Maybe, you can imagine that I’m probably not the biggest fan of the various sales and marketing alignment discussions. Right. I’m not. And here is why:
I’m not questioning the need to solve challenges between sales and marketing. Not at all. But I’m questioning the way how these challenges are phrased and discussed – very often based on internal issues, not on customer issues. I have learned, that we can be a lot more effective by changing our perspective, by changing the way to think about these sales & marketing challenges in a GoToCustomer way.
What happens in so many alignment discussions and projects? People, having their functional perspective in mind, try to agree on common goals, the discussions are based on internal design points, internal functions, focused around the interface between these two functions. The alignment discussions are e.g. on lead definitions, lead qualification, measurement of conversion rates, revenue contribution, prequalified leads, marketing nurtured leads, accepted leads by sales and all these kind of terms. Look at the language we are using and the still common definitions called “marketing lead” or “sales lead” and of course – who owns which one?
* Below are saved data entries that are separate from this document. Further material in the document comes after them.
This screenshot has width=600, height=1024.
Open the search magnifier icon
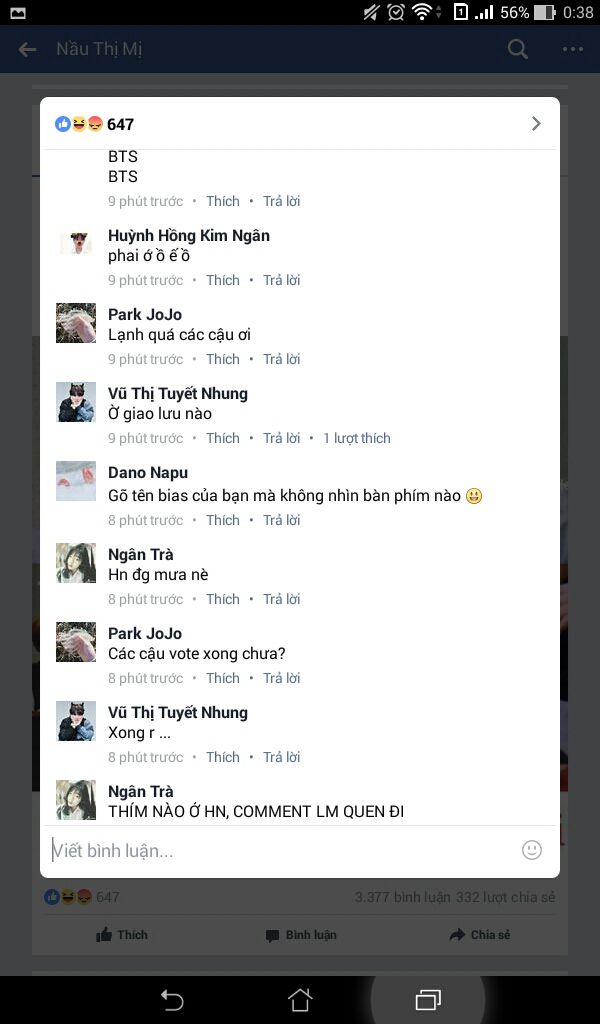[x=518, y=49]
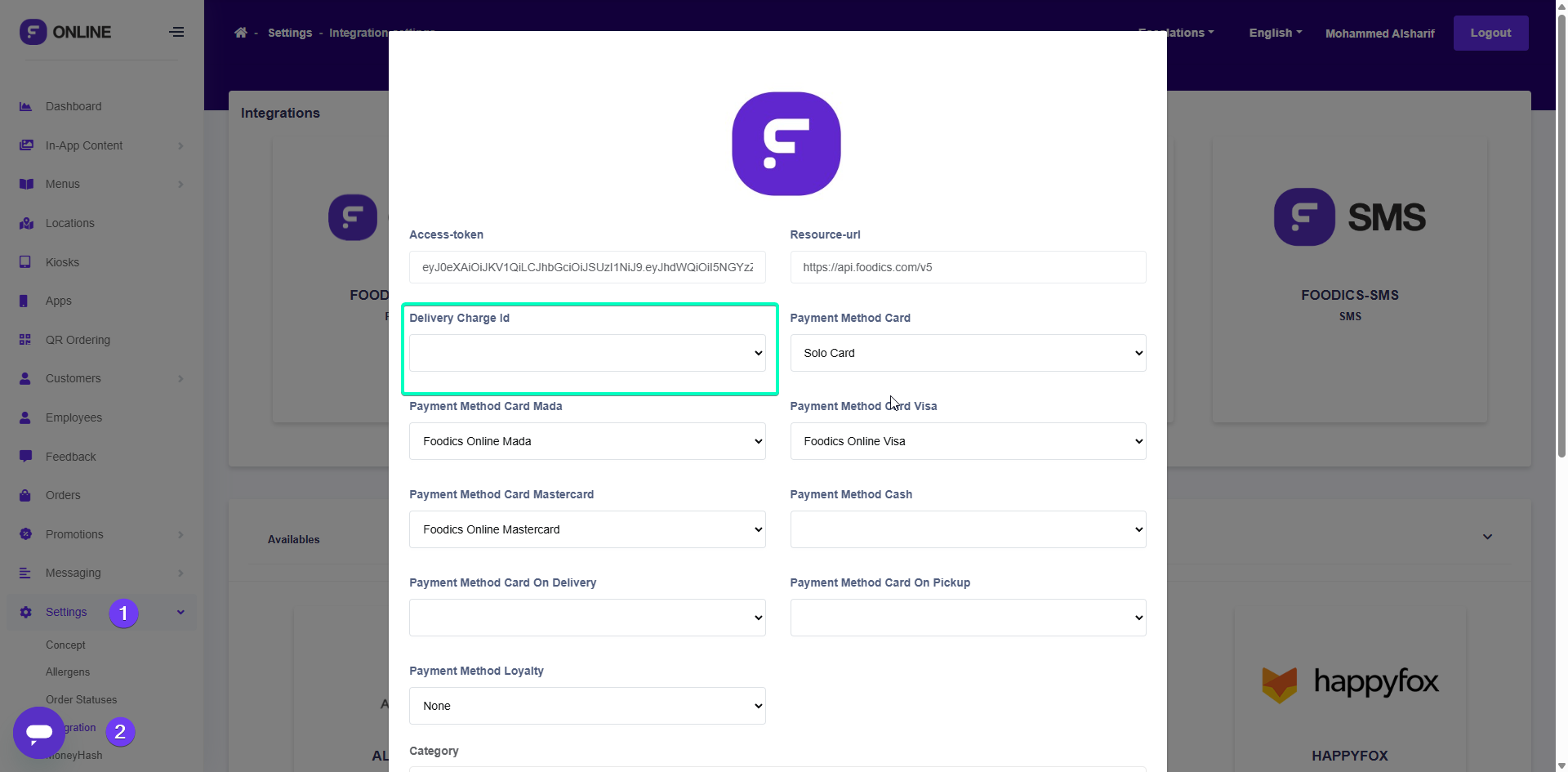Image resolution: width=1568 pixels, height=772 pixels.
Task: Open the chat support bubble icon
Action: pos(39,733)
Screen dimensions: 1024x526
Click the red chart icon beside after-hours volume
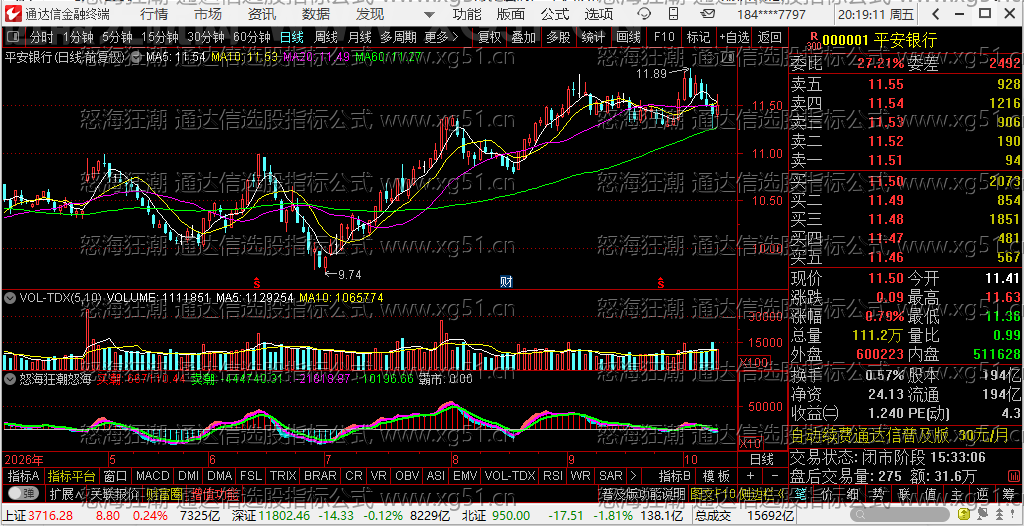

Let’s step back for a moment and let’s think about the underlying issue, the context of this problem. Obviously, those discussions are focused on internal issues, the customer and the customer’s journey aren’t really the core of many of those discussions.
Here is what I experienced: Three things have to be adjusted to achieve a break-through:
- One design point – the customer:
Make pretty clear that the GoToCustomer framework and especially the customer’s journey are the design point – not your internal functions. All issues that need to be solved have to be mapped backwards from the customer’s journey. Very quickly, you will discover redundancies and unnecessary, complicated processes on the one hand and true value creating activities on the other hand.
- One understanding – we are all “customer-facing” functions:
It means “we are all in sales now”, as Dan Pink said. “Ownership” discussions come to an end. Nobody “owns” a lead or a “customer”. People with different roles have different responsibilities along the customer’s journey in the first place (don’t think of it as a task within a function). But all together own the customer’s outcome and the related sales outcome. Because we are all in sales now!
- One goal – customer value:
Make pretty clear what the goal is – it’s not order entry, revenue, or pipeline build. These are related sales objectives. The overall business objective – why you exist as an organization – is to create a customer, to create value for your customers. Period. Customer value is the prerequisite for a buyer to buy. Customer value is the prerequisite for everything you can measure afterwards, such as order entry, revenue and profit. The goal is not to define activities between two internal functions – these are derived activities that have to be adjusted. But not the other way around. It cannot be said often enough. It makes such a huge difference.
- Last but not least – think outside-in:
Coach your team to think outside-in. Every argument, every issue that needs to be discussed – let people map it to the customer’s journey.
It’s a lot of effort in the beginning to change the way how sales and marketing alignment issues are discussed. But it’s worth the effort – you will get so much redundancy out of the system and so much more customer-centricity and added value into your sales system.
GoToCustomer isn’t only about sales and marketing, GoToCustomer permeates the entire organization, other relevant functions are e.g. finance and hr. The marketing connection is critical because of its proximity and connection to customers – that’s why we discussed this one first.
GoToCustomer is a winning approach, to get there is hard work. It’s a change management journey.
GoToCustomer – the customers at the core of your sales system – is pure simplicity.